● **Problem description**: Every record is to be transcribed exactly as written.

● **Material provided**:
▬▬▬▬▬▬
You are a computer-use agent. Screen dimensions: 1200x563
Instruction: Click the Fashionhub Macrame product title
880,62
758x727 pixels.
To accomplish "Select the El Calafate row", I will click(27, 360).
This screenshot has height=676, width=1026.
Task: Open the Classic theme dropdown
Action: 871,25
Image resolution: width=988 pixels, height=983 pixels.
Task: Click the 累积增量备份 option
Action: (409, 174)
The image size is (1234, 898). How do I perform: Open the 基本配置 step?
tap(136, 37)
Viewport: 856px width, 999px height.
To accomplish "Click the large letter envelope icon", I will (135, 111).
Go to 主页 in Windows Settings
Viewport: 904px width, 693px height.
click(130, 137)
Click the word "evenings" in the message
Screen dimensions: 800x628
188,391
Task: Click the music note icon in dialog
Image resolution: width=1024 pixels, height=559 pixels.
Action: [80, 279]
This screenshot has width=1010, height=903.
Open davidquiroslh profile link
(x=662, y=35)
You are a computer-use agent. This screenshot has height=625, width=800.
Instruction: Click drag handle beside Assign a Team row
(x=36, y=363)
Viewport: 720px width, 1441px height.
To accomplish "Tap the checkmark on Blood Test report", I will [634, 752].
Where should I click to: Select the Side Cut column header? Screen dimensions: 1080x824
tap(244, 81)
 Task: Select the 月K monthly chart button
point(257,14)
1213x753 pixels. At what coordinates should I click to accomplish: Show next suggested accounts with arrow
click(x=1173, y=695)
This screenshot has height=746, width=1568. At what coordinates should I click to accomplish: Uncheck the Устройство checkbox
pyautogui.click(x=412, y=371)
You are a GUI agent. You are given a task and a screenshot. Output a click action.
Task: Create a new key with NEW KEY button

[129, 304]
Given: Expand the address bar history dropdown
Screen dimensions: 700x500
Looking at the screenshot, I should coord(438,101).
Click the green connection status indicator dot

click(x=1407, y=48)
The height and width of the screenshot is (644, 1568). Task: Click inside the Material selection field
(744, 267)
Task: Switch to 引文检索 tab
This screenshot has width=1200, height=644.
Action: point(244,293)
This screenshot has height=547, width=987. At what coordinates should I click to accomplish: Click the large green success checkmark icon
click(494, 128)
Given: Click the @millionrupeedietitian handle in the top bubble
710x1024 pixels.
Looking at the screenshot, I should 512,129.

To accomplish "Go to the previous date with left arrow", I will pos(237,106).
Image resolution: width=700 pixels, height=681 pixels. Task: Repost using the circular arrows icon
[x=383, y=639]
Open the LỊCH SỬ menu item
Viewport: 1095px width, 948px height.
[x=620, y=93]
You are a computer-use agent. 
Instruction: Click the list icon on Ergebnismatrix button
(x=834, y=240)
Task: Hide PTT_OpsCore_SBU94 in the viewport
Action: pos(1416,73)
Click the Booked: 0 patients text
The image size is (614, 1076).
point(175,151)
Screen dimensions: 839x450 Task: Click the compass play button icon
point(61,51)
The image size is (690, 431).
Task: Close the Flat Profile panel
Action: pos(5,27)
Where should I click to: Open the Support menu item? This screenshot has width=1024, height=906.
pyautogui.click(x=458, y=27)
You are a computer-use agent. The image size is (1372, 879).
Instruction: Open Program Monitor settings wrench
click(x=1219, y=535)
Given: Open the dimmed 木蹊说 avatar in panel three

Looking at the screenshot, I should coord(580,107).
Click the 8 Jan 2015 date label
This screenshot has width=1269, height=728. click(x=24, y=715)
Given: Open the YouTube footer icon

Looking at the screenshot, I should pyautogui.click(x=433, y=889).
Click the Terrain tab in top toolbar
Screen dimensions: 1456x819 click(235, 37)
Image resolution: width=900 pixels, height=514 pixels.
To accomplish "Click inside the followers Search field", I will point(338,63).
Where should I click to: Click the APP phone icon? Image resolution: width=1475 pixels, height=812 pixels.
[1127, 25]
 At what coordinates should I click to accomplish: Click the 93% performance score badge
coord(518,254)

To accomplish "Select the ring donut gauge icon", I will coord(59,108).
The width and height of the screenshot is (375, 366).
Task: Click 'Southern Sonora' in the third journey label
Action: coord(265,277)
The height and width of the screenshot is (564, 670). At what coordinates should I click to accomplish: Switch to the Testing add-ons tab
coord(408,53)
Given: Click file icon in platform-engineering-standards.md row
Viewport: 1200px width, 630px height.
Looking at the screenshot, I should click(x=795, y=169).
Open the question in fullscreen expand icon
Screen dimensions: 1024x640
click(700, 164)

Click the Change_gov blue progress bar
▬▬▬▬▬▬
● **Answer below**:
You are a computer-use agent. Screen dimensions: 1200x563
Instruction: Click the Fashionhub Macrame product title
880,62
758x727 pixels.
To accomplish "Select the El Calafate row", I will click(27, 360).
This screenshot has height=676, width=1026.
Task: Open the Classic theme dropdown
Action: 871,25
Image resolution: width=988 pixels, height=983 pixels.
Task: Click the 累积增量备份 option
Action: (409, 174)
The image size is (1234, 898). How do I perform: Open the 基本配置 step?
tap(136, 37)
Viewport: 856px width, 999px height.
To accomplish "Click the large letter envelope icon", I will (135, 111).
Go to 主页 in Windows Settings
Viewport: 904px width, 693px height.
click(130, 137)
Click the word "evenings" in the message
Screen dimensions: 800x628
188,391
Task: Click the music note icon in dialog
Image resolution: width=1024 pixels, height=559 pixels.
Action: [80, 279]
This screenshot has width=1010, height=903.
Open davidquiroslh profile link
(x=662, y=35)
You are a computer-use agent. This screenshot has height=625, width=800.
Instruction: Click drag handle beside Assign a Team row
(x=36, y=363)
Viewport: 720px width, 1441px height.
To accomplish "Tap the checkmark on Blood Test report", I will [634, 752].
Where should I click to: Select the Side Cut column header? Screen dimensions: 1080x824
tap(244, 81)
 Task: Select the 月K monthly chart button
point(257,14)
1213x753 pixels. At what coordinates should I click to accomplish: Show next suggested accounts with arrow
click(x=1173, y=695)
This screenshot has height=746, width=1568. At what coordinates should I click to accomplish: Uncheck the Устройство checkbox
pyautogui.click(x=412, y=371)
You are a GUI agent. You are given a task and a screenshot. Output a click action.
Task: Create a new key with NEW KEY button

[129, 304]
Given: Expand the address bar history dropdown
Screen dimensions: 700x500
Looking at the screenshot, I should coord(438,101).
Click the green connection status indicator dot

click(x=1407, y=48)
The height and width of the screenshot is (644, 1568). Task: Click inside the Material selection field
(744, 267)
Task: Switch to 引文检索 tab
This screenshot has width=1200, height=644.
Action: point(244,293)
This screenshot has height=547, width=987. At what coordinates should I click to accomplish: Click the large green success checkmark icon
click(494, 128)
Given: Click the @millionrupeedietitian handle in the top bubble
710x1024 pixels.
Looking at the screenshot, I should 512,129.

To accomplish "Go to the previous date with left arrow", I will pos(237,106).
Image resolution: width=700 pixels, height=681 pixels. Task: Repost using the circular arrows icon
[x=383, y=639]
Open the LỊCH SỬ menu item
Viewport: 1095px width, 948px height.
[x=620, y=93]
You are a computer-use agent. 
Instruction: Click the list icon on Ergebnismatrix button
(x=834, y=240)
Task: Hide PTT_OpsCore_SBU94 in the viewport
Action: pos(1416,73)
Click the Booked: 0 patients text
The image size is (614, 1076).
point(175,151)
Screen dimensions: 839x450 Task: Click the compass play button icon
point(61,51)
The image size is (690, 431).
Task: Close the Flat Profile panel
Action: pos(5,27)
Where should I click to: Open the Support menu item? This screenshot has width=1024, height=906.
pyautogui.click(x=458, y=27)
You are a computer-use agent. The image size is (1372, 879).
Instruction: Open Program Monitor settings wrench
click(x=1219, y=535)
Given: Open the dimmed 木蹊说 avatar in panel three

Looking at the screenshot, I should coord(580,107).
Click the 8 Jan 2015 date label
This screenshot has width=1269, height=728. click(x=24, y=715)
Given: Open the YouTube footer icon

Looking at the screenshot, I should pyautogui.click(x=433, y=889).
Click the Terrain tab in top toolbar
Screen dimensions: 1456x819 click(235, 37)
Image resolution: width=900 pixels, height=514 pixels.
To accomplish "Click inside the followers Search field", I will point(338,63).
Where should I click to: Click the APP phone icon? Image resolution: width=1475 pixels, height=812 pixels.
[1127, 25]
 At what coordinates should I click to accomplish: Click the 93% performance score badge
coord(518,254)

To accomplish "Select the ring donut gauge icon", I will coord(59,108).
The width and height of the screenshot is (375, 366).
Task: Click 'Southern Sonora' in the third journey label
Action: coord(265,277)
The height and width of the screenshot is (564, 670). At what coordinates should I click to accomplish: Switch to the Testing add-ons tab
coord(408,53)
Given: Click file icon in platform-engineering-standards.md row
Viewport: 1200px width, 630px height.
Looking at the screenshot, I should click(x=795, y=169).
Open the question in fullscreen expand icon
Screen dimensions: 1024x640
click(700, 164)

Click the Change_gov blue progress bar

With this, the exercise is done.